Solution:
The permutation formula is expressed as
[tex]\begin{gathered} P^n_r=\frac{n!}{(n-r)!} \\ \end{gathered}[/tex]
The combination formula is expressed as
[tex]\begin{gathered} C^n_r=\frac{n!}{(n-r)!r!} \\ \\ \end{gathered}[/tex]
where
[tex]\begin{gathered} n\Rightarrow total\text{ number of objects} \\ r\Rightarrow number\text{ of object selected} \end{gathered}[/tex]

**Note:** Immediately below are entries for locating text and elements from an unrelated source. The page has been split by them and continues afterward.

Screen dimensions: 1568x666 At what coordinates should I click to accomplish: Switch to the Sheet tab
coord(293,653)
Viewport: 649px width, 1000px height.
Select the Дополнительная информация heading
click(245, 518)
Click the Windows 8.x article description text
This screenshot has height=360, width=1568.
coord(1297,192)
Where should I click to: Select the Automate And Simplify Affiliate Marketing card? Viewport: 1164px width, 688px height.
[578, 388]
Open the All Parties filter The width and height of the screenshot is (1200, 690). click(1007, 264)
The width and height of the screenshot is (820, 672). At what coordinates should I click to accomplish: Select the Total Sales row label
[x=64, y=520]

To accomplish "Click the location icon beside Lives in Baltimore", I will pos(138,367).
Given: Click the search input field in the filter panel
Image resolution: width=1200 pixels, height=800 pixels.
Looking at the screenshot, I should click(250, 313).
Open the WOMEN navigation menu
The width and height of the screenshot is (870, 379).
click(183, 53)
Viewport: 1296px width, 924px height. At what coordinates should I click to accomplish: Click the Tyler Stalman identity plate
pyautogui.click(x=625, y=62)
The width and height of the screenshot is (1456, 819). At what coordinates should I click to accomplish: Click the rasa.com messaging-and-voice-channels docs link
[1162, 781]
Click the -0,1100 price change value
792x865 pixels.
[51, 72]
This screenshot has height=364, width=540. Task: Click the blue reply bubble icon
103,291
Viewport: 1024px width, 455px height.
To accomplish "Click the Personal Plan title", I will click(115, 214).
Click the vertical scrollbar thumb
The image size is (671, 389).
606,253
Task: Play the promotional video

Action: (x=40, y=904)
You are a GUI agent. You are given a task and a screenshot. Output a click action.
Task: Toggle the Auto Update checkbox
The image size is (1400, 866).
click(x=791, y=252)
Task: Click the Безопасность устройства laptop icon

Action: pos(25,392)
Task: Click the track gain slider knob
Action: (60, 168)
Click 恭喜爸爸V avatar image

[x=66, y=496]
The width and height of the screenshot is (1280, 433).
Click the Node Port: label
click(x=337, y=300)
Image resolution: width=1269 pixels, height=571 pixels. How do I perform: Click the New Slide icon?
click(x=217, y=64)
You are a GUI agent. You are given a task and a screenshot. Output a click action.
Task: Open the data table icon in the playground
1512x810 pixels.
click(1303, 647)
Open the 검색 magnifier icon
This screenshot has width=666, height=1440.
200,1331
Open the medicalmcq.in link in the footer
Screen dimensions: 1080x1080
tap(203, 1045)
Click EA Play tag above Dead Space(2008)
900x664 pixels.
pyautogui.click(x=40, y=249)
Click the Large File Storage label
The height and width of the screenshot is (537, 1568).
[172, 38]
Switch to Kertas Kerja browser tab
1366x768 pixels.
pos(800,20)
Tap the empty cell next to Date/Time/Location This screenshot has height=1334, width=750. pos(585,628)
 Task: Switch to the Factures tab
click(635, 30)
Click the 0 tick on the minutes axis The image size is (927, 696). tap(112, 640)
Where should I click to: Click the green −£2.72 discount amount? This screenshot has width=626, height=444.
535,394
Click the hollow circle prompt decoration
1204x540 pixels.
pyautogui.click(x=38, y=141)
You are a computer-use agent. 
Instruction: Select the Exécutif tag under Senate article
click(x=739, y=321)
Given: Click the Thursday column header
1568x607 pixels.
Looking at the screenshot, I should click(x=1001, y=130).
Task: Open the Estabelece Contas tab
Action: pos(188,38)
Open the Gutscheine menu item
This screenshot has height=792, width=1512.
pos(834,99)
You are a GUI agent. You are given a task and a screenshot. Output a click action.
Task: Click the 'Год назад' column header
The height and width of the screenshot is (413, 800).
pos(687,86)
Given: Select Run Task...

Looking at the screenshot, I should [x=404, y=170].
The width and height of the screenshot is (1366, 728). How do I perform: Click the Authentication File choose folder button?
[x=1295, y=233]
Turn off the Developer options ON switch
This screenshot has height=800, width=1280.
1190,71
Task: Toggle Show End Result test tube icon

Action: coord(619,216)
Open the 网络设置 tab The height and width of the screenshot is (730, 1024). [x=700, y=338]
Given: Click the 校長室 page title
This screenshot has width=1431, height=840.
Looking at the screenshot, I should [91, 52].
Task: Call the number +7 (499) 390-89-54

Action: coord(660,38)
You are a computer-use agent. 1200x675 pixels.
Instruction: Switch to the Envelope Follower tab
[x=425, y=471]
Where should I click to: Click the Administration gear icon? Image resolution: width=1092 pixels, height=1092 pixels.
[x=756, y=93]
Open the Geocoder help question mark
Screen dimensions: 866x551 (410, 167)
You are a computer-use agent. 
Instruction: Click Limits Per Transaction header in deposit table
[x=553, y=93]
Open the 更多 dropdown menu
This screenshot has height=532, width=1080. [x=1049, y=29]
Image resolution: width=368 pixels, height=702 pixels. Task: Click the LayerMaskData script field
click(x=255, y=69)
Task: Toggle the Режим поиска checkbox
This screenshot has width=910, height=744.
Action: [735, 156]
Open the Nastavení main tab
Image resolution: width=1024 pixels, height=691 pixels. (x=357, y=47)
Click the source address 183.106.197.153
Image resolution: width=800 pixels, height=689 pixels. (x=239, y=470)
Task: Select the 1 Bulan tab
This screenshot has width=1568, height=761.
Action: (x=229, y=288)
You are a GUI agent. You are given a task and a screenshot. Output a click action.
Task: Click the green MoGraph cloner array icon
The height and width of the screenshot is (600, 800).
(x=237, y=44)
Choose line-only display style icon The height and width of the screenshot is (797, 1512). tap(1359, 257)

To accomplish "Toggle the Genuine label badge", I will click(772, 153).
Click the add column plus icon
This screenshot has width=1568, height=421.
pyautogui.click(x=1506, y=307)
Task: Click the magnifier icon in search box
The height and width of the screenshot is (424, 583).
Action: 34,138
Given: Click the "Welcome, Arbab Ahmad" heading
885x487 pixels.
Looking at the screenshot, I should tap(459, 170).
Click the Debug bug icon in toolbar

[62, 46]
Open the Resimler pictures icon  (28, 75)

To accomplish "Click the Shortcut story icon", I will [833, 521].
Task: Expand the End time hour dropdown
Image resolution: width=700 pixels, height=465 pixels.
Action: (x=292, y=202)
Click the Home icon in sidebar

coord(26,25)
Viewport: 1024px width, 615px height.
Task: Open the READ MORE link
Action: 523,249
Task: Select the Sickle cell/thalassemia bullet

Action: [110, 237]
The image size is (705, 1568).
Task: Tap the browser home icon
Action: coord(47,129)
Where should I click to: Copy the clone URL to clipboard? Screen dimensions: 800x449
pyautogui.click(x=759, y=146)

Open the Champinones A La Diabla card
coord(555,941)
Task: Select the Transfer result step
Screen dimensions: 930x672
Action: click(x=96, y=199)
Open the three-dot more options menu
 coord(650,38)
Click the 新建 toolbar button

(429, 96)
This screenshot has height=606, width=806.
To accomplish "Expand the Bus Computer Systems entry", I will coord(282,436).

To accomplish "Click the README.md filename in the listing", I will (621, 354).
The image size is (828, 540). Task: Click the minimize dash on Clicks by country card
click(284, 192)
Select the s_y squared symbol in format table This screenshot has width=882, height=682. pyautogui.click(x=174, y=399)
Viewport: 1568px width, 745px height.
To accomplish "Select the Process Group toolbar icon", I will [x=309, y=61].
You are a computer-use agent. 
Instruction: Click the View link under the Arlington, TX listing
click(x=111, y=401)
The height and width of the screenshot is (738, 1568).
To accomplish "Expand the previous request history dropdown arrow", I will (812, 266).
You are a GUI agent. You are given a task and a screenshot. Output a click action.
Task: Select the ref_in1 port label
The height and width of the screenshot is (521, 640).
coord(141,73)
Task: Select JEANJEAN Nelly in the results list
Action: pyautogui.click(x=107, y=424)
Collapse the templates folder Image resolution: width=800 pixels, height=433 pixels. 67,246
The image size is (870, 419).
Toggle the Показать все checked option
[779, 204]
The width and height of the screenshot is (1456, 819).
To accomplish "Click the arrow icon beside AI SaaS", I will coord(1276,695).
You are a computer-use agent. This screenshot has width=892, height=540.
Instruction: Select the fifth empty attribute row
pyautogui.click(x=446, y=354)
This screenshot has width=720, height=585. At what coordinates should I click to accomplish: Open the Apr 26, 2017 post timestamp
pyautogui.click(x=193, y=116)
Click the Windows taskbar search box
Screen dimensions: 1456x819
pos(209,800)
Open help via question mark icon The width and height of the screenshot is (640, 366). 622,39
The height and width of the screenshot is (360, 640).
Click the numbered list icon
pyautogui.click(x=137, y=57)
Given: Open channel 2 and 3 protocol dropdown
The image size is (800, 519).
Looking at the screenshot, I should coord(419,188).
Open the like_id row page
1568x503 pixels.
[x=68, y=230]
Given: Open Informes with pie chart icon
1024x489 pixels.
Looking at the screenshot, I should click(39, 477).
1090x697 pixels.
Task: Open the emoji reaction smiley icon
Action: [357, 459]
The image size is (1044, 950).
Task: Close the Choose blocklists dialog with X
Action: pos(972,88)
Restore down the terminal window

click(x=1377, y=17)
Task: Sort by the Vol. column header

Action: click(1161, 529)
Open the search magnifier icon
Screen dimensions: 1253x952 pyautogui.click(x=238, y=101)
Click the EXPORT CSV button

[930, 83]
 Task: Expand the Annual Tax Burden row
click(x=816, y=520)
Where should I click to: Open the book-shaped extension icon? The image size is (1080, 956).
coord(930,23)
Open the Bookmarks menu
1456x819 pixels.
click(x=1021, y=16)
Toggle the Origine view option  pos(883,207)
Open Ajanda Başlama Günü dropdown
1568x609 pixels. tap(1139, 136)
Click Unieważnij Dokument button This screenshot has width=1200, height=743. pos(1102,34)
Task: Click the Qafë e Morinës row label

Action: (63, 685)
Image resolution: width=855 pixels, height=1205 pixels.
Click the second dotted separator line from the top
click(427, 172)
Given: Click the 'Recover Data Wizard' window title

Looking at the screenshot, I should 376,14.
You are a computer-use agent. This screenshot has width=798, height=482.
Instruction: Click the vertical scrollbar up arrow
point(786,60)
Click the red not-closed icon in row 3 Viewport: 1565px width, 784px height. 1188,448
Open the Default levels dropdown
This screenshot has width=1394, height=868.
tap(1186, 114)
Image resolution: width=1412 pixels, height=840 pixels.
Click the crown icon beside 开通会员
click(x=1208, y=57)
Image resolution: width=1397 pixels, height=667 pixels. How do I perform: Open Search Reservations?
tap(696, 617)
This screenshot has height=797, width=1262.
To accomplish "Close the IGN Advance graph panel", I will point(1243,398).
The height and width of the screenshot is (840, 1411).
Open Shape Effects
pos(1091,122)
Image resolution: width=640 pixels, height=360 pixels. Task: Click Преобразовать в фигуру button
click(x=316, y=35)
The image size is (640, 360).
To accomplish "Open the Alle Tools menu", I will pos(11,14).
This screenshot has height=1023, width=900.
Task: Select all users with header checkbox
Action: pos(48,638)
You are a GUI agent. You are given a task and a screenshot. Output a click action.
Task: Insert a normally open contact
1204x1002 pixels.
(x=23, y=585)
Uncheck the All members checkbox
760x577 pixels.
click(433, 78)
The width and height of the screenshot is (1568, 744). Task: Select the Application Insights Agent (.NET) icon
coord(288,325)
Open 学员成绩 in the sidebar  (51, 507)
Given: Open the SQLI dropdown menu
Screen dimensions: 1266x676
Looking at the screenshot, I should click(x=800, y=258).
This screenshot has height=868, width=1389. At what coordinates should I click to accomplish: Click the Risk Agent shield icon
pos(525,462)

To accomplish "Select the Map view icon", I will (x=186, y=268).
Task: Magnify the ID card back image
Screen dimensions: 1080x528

Given that 6 objects are taken at a time from 8, this implies that
[tex]\begin{gathered} n=8 \\ r=6 \end{gathered}[/tex]
Thus,
Number of permuations:
[tex]\begin{gathered} P^8_6=\frac{8!}{(8-6)!} \\ =\frac{8!}{2!}=\frac{8\times7\times6\times5\times4\times3\times2!}{2!} \\ 2!\text{ cancel out, thus we have} \\ \begin{equation*} 8\times7\times6\times5\times4\times3 \end{equation*} \\ \Rightarrow P_6^8=20160 \end{gathered}[/tex]
Number of combinations:
[tex]\begin{gathered} C^8_6=\frac{8!}{(8-6)!6!} \\ =\frac{8!}{2!\times6!}=\frac{8\times7\times6!}{6!\times2\times1} \\ 6!\text{ cancel out, thus we have} \\ \frac{8\times7}{2} \\ \Rightarrow C_6^8=28 \end{gathered}[/tex]
Hence, there are 28 combinations and 20160 permutations.